Did you try closing the Autopsy program and reopening it? We know that on some systems the UI is not refreshing. Based off of your log, it looks like everything ran, it just looks like your UI may not be refreshing properly.

Hello,

Thanks for your answer.

Yes I did it! I ran Recent Activity ingest yesterday and since then I restarted Autopsy several times.

For me, the log seems to say there is a problem parsing the date and hour due to unexpected format (Windows system is in Spanish).

Yes, we understand that, but not being able to read one date should not cause the ingest module to fail.

It looks like something else is happening on your system that is causing either your UI to not refresh, or the ingest modules are not running, or maybe even some aspect of Autopsy itself is being sandboxed by antivirus/EDR/etc.

Can you please share screenshots of your UI, and the Ingest Module interface?

image1366×728 63.4 KB

Thanks for your help.

image848×611 25.8 KB

Is this enough?

Yes, that is perfect. Thank you. Can you also send the full logs to support[@]autopsy[.]com? We will submit this as a bug, and pass that on to the development team and see if we can figure out why this is happening.
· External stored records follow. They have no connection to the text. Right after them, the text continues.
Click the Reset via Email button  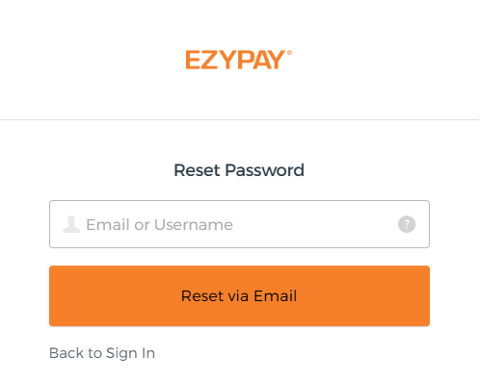(239, 296)
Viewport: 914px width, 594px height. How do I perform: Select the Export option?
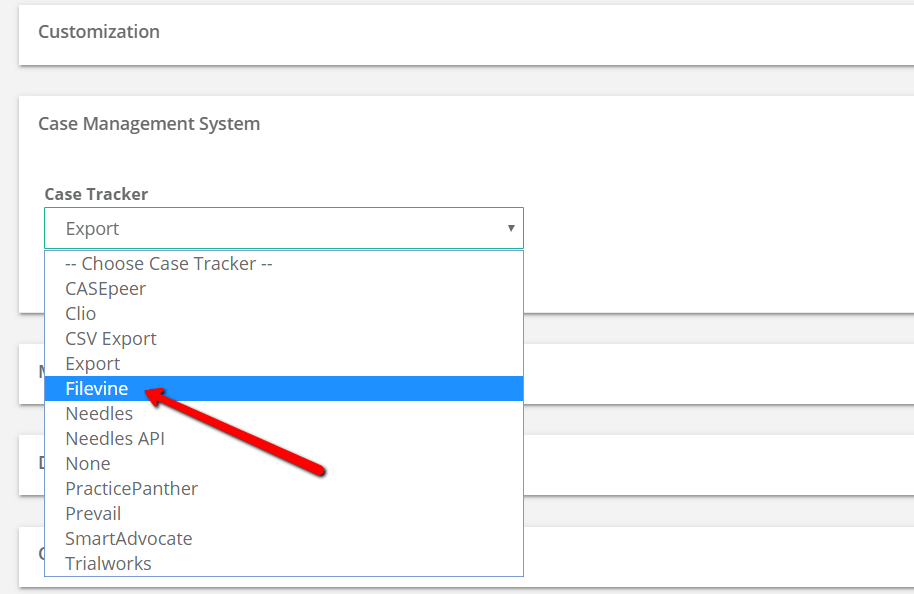point(92,363)
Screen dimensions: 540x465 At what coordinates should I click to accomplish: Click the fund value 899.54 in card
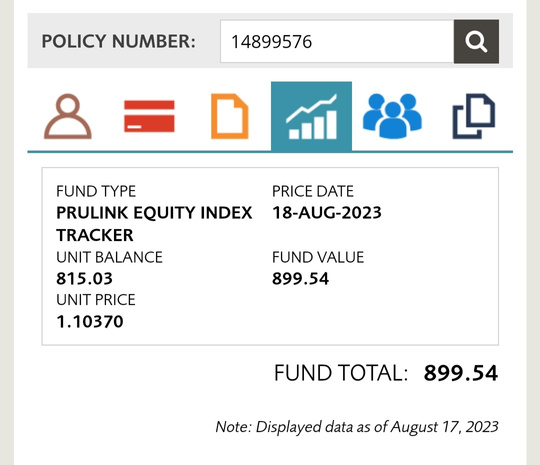coord(300,279)
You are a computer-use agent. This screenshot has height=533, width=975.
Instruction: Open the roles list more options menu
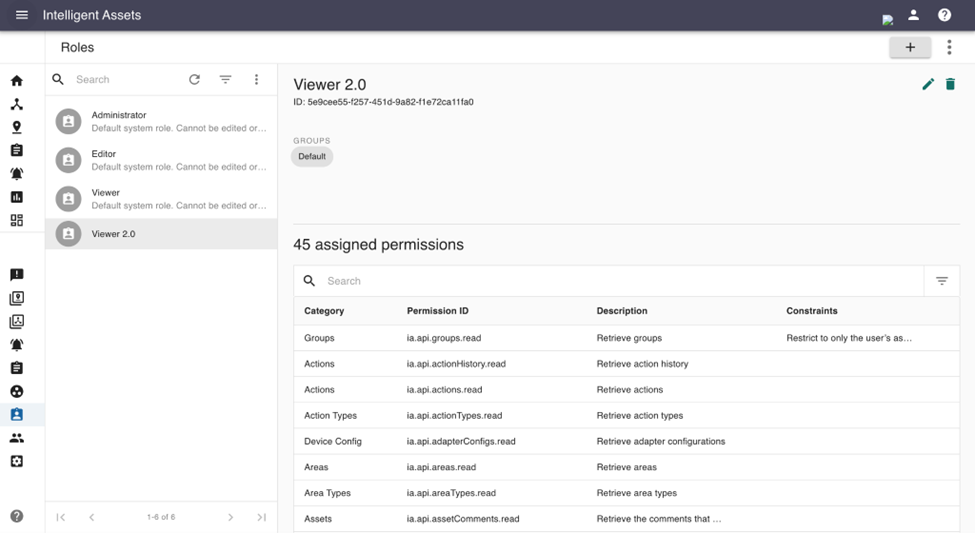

Everything else is populating as it should, but for some reason, the Installed Applications is not.

Hello Briamñ,
This problem also happens in OS in Portuguese.
it is a problem I have with Autopsy several summers.
If you need a log to test the problem, let me know.

Thank you

Problem apears on Polish OS too, also with analizing Edge history .

I have same problem, “Installed Programs” doesn’t appear after run Recent Activity ingest.

Due to a bug with some foreign language sets not being able to view some data from Ingest Modules, this question has changed.

Thank you for identifying it as a bug.